(Entries taken from a collection)
>>>>
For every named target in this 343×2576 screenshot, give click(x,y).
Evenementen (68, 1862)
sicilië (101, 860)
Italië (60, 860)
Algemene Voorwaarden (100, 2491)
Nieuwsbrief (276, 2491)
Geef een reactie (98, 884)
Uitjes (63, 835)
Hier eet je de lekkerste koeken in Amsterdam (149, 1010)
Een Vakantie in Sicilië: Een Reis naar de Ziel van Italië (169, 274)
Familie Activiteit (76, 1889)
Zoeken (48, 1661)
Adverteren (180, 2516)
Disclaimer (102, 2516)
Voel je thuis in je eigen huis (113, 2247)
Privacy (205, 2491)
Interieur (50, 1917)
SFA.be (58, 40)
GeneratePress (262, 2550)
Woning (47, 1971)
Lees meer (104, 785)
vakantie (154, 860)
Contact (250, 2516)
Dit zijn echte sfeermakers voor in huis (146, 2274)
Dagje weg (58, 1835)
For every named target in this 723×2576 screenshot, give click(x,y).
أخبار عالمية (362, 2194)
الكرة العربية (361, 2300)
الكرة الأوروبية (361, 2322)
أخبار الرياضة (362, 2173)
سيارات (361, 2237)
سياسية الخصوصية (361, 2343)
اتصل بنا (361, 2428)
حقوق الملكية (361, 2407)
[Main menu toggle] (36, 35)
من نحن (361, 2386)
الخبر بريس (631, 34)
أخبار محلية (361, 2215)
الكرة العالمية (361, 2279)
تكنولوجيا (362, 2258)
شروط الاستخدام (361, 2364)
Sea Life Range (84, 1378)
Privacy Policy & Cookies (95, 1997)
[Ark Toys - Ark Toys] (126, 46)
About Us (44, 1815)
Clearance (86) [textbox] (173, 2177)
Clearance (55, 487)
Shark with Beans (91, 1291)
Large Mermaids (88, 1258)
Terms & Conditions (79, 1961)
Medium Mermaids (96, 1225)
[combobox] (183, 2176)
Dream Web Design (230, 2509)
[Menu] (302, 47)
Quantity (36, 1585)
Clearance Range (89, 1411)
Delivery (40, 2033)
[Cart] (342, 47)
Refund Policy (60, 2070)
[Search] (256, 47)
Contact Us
<<<<
The required output is every line above from the one with "Adverteren (180, 2516)" down to the one with "Contact (250, 2516)", restated word for word, ends included.

Solution to the exercise —
Adverteren (180, 2516)
Disclaimer (102, 2516)
Voel je thuis in je eigen huis (113, 2247)
Privacy (205, 2491)
Interieur (50, 1917)
SFA.be (58, 40)
GeneratePress (262, 2550)
Woning (47, 1971)
Lees meer (104, 785)
vakantie (154, 860)
Contact (250, 2516)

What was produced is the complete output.